# Exercise requirements
Once the data has been read, return all of it precisely as written.

Collected data:
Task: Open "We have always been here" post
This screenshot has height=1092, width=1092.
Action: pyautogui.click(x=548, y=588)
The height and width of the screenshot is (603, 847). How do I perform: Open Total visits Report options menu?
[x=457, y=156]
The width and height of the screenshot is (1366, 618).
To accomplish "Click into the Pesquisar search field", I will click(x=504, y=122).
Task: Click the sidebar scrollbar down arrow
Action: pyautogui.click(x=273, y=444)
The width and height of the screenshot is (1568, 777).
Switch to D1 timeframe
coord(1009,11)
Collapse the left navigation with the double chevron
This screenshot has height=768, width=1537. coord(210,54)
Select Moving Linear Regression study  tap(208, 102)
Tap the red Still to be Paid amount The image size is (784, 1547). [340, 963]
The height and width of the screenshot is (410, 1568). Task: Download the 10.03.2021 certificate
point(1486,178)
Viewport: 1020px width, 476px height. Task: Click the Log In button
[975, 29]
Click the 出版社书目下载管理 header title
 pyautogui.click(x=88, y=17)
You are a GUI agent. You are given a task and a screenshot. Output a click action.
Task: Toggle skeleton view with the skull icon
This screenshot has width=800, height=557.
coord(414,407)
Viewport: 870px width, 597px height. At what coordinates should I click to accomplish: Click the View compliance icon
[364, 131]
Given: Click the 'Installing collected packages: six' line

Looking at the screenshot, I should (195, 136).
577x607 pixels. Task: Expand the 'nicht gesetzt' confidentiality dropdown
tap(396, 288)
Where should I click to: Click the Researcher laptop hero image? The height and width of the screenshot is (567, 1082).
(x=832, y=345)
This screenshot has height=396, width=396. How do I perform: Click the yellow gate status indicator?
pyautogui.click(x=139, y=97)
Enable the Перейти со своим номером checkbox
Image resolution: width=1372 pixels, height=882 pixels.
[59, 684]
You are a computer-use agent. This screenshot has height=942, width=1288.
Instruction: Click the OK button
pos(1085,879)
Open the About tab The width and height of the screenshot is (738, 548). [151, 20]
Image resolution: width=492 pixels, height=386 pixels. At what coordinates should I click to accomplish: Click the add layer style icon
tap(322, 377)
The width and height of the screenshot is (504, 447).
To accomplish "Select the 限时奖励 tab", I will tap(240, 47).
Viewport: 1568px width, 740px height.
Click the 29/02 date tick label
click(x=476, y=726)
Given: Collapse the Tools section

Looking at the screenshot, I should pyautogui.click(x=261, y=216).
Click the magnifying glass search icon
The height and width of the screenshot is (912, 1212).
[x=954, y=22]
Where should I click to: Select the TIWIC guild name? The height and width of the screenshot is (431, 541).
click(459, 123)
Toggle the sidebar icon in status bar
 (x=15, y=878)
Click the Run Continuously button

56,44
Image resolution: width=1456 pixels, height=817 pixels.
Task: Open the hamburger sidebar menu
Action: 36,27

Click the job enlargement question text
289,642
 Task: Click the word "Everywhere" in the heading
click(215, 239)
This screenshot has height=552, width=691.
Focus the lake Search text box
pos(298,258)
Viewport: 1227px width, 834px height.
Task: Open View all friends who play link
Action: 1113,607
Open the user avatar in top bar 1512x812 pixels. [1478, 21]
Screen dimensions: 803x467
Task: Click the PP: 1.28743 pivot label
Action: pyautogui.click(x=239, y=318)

# Exercise solution
Task: Open "We have always been here" post
This screenshot has height=1092, width=1092.
Action: pyautogui.click(x=548, y=588)
The height and width of the screenshot is (603, 847). How do I perform: Open Total visits Report options menu?
[x=457, y=156]
The width and height of the screenshot is (1366, 618).
To accomplish "Click into the Pesquisar search field", I will click(x=504, y=122).
Task: Click the sidebar scrollbar down arrow
Action: pyautogui.click(x=273, y=444)
The width and height of the screenshot is (1568, 777).
Switch to D1 timeframe
coord(1009,11)
Collapse the left navigation with the double chevron
This screenshot has height=768, width=1537. coord(210,54)
Select Moving Linear Regression study  tap(208, 102)
Tap the red Still to be Paid amount The image size is (784, 1547). [340, 963]
The height and width of the screenshot is (410, 1568). Task: Download the 10.03.2021 certificate
point(1486,178)
Viewport: 1020px width, 476px height. Task: Click the Log In button
[975, 29]
Click the 出版社书目下载管理 header title
 pyautogui.click(x=88, y=17)
You are a GUI agent. You are given a task and a screenshot. Output a click action.
Task: Toggle skeleton view with the skull icon
This screenshot has width=800, height=557.
coord(414,407)
Viewport: 870px width, 597px height. At what coordinates should I click to accomplish: Click the View compliance icon
[364, 131]
Given: Click the 'Installing collected packages: six' line

Looking at the screenshot, I should (195, 136).
577x607 pixels. Task: Expand the 'nicht gesetzt' confidentiality dropdown
tap(396, 288)
Where should I click to: Click the Researcher laptop hero image? The height and width of the screenshot is (567, 1082).
(x=832, y=345)
This screenshot has height=396, width=396. How do I perform: Click the yellow gate status indicator?
pyautogui.click(x=139, y=97)
Enable the Перейти со своим номером checkbox
Image resolution: width=1372 pixels, height=882 pixels.
[59, 684]
You are a computer-use agent. This screenshot has height=942, width=1288.
Instruction: Click the OK button
pos(1085,879)
Open the About tab The width and height of the screenshot is (738, 548). [151, 20]
Image resolution: width=492 pixels, height=386 pixels. At what coordinates should I click to accomplish: Click the add layer style icon
tap(322, 377)
The width and height of the screenshot is (504, 447).
To accomplish "Select the 限时奖励 tab", I will tap(240, 47).
Viewport: 1568px width, 740px height.
Click the 29/02 date tick label
click(x=476, y=726)
Given: Collapse the Tools section

Looking at the screenshot, I should pyautogui.click(x=261, y=216).
Click the magnifying glass search icon
The height and width of the screenshot is (912, 1212).
[x=954, y=22]
Where should I click to: Select the TIWIC guild name? The height and width of the screenshot is (431, 541).
click(459, 123)
Toggle the sidebar icon in status bar
 (x=15, y=878)
Click the Run Continuously button

56,44
Image resolution: width=1456 pixels, height=817 pixels.
Task: Open the hamburger sidebar menu
Action: 36,27

Click the job enlargement question text
289,642
 Task: Click the word "Everywhere" in the heading
click(215, 239)
This screenshot has height=552, width=691.
Focus the lake Search text box
pos(298,258)
Viewport: 1227px width, 834px height.
Task: Open View all friends who play link
Action: 1113,607
Open the user avatar in top bar 1512x812 pixels. [1478, 21]
Screen dimensions: 803x467
Task: Click the PP: 1.28743 pivot label
Action: pyautogui.click(x=239, y=318)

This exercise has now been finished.